Microsoft goes on a pirate hunting spree, files lawsuit against Windows 7 and 8.1 pirates
While Microsoft’s Windows and Office continues to be affected by software piracy, the software giant is simultaneously fighting its case against those who have illegally activated its products. However, this time the company has managed to track down hackers who activated 1000 copies of Windows 7 and 8.1 operating system and the productivity suite.
Before coming to an assumption about this person involved, one should keep in mind that there could be chances that the one involved is a retailer that sells Windows PCs. Hence, activates them with licenses, which were stolen from Microsoft’s supply chain claims the software giant.
There are very rare chances of an individual activating so many licenses, as a result of which, it does not Microsoft’s attention. But, whenever someone pirates thousands of copies of Windows and Office, then that is something the company needs to be careful about.
Microsoft describes that the affected software includes Windows 7, Vista, and 8.1, as well as Office 2010 and 2013 in lawsuits filed with a Seattle court. While the company has been able to track down the pirate’s IP, it is now requesting the judge for approval to discover its identity and make him pay for what he did.
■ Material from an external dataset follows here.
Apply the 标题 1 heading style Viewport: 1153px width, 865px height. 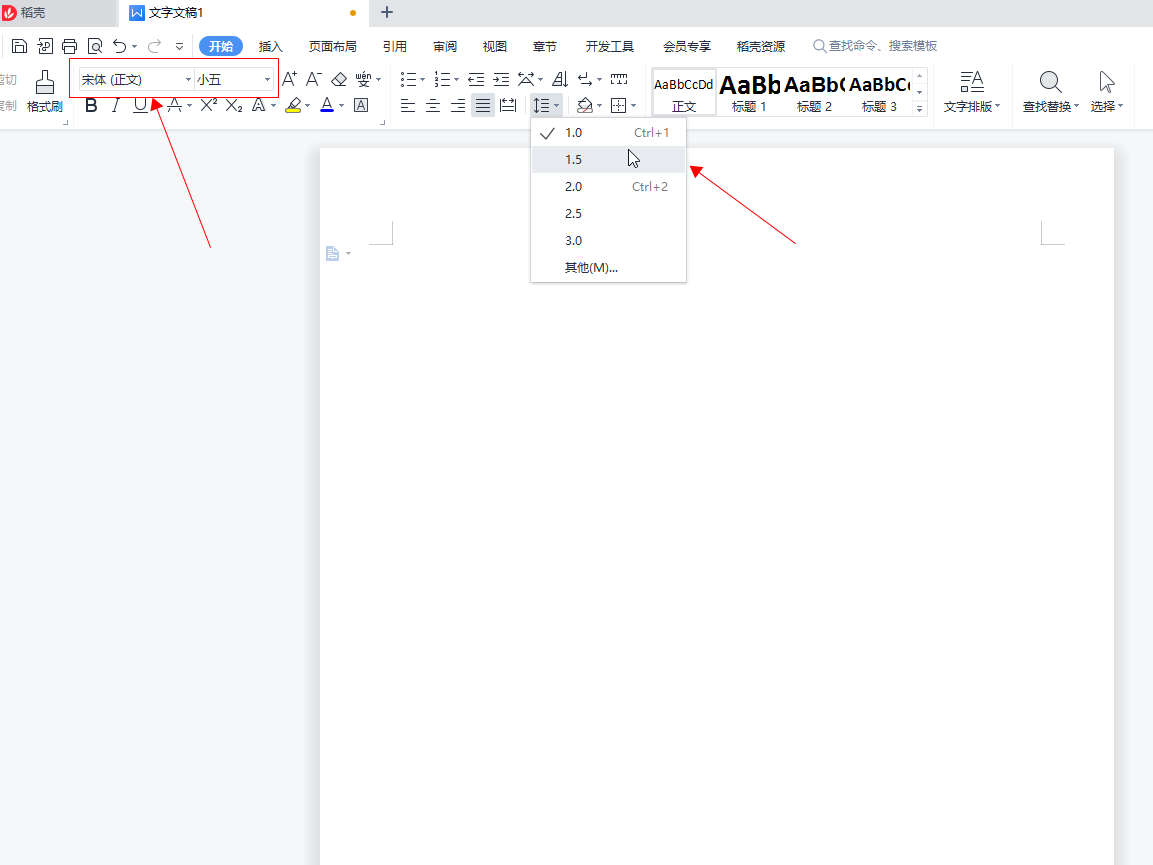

“Microsoft’s cyberforensics have identified over one thousand product activations originating from IP address 188.8.131.52 (‘the IP Address’), which is presently assigned to Earthlink Inc., and which, on information and belief, is being used by the Defendants in furtherance of the unlawful conduct alleged herein,” reveal the court documents.
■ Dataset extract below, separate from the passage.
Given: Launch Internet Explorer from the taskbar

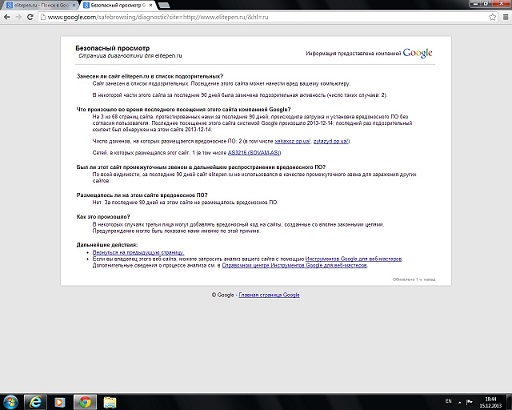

In some way, these new findings might be linked to past cases of software piracy and it seems like the same IP is being used to activate more copies of Windows and Office these days, according to the company.
“On information and belief, Defendants have been and continue to be involved in installing counterfeit and infringing copies of Microsoft’s software and/or related components,” it noted.
Microsoft is definitely not willing to accept software piracy anymore, particularly when it involves such a huge number of product keys.